What lines in the records include the string "will"? Return each one.

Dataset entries
..........
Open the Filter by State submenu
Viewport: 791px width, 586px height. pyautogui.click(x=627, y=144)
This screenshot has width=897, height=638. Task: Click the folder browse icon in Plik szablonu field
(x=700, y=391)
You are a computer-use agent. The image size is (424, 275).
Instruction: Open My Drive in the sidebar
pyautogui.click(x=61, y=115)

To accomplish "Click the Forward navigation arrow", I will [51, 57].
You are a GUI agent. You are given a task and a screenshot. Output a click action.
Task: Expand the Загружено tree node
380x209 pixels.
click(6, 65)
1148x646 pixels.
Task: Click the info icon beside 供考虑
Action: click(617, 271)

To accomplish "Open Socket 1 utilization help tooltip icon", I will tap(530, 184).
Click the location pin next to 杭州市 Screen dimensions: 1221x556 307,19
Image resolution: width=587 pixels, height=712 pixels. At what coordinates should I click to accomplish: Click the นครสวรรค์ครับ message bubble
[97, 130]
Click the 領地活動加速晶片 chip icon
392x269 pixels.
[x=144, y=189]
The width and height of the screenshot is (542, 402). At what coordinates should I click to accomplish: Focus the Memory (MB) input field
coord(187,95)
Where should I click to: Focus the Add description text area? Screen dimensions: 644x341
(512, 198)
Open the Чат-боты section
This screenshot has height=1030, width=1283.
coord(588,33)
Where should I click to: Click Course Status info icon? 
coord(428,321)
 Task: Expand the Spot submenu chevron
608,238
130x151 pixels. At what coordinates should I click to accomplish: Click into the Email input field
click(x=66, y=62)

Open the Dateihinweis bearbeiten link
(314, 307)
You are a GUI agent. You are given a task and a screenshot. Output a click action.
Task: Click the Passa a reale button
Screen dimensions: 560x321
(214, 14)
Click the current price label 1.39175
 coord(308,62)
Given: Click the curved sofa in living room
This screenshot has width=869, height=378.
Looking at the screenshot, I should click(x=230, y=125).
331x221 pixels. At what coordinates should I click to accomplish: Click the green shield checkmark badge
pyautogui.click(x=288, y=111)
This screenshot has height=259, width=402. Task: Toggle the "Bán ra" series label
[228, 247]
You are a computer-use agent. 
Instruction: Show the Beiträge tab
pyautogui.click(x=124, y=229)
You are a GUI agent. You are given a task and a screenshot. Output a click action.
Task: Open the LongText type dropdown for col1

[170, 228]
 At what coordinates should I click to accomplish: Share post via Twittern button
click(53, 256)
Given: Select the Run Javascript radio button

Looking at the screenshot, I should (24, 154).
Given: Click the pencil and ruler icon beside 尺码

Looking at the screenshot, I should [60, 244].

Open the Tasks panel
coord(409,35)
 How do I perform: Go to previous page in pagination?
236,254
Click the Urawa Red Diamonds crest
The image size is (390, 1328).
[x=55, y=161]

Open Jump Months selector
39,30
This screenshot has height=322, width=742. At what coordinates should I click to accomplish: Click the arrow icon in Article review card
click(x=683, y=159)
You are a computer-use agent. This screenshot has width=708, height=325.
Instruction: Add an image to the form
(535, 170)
..........
* **Solution to the exercise**:
To accomplish "Click the Forward navigation arrow", I will [51, 57].
To accomplish "Open Socket 1 utilization help tooltip icon", I will tap(530, 184).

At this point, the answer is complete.